Entre le Québec et la Nouvelle-Angleterre, l'auteur de Québec Patrick Roy (La ballade de Nicolas Jones) nous sert cet été un véritable roman américain, tant dans le territoire que dans son esprit. Récit de muscle et de sang qui fait parfois un détour du côté de l'émotion brute, L'homme qui a vu l'ours se laisse difficilement apprivoiser avant de happer complètement le lecteur dans sa construction et son rythme implacables.

Le journaliste sportif Guillaume Fitzpatrick entreprend d'écrire la biographie de Tommy Madsen, lutteur aux allures de Viking, maître de son sport jusqu'à ce que survienne un accident qui lui a tout fait perdre.

En plus de rencontrer le champion, son ex-femme ou son ancien gérant, Fitzpatrick se fait aider dans la recherche par son ami Hugo Turcotte, fou de sport et d'échecs, qui met avec un zèle maniaque le nez où il ne devrait pas.
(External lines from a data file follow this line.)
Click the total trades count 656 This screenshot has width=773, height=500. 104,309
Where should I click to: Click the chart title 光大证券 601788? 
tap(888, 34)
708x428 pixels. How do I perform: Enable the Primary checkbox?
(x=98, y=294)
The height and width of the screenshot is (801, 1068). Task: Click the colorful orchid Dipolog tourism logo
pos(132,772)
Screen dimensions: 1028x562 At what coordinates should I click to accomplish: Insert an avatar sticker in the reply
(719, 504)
En enquêtant sur l'entourage de Madsen - son père, ses anciens collègues de gym -, les deux hommes déterrent en effet tout un monde de magouillage dans le milieu agricole du nord-est américain. Et en paieront le prix.

Roman de sport, roman d'une chute, roman noir, roman social, L'homme qui a vu l'ours est tout ça, mais c'est à partir du moment où il s'éloigne de son sujet apparent, Madsen, pour s'intéresser davantage aux dommages collatéraux de l'enquête des deux journalistes qu'on se laisse prendre au jeu. C'est d'ailleurs la réflexion que se fait Turcotte, à la moitié de ce roman dense de 450 pages: «... il faudrait qu'il y vienne éventuellement, que le récit de l'existence de Tommy Madsen ouvre sur celles de Joyce Kesler, de Junior Flannigan et des autres, ou le livre ne serait qu'un ramassis de lieux communs sur la lutte et un portrait convenu du héros aux prises avec ses démons».

C'est clairement la vision de Patrick Roy, qui au début du livre semble s'être trop éparpillé à force de vouloir tout y mettre, mais qui finalement réussit à nous tenir en haleine jusqu'au bout justement grâce à ce mélange équilibré entre le trio de personnages principaux - dont deux ne se rencontrent jamais -, navigant entre le passé, le présent et les points de vue dans une trame narrative rigoureuse ponctuée de surprises.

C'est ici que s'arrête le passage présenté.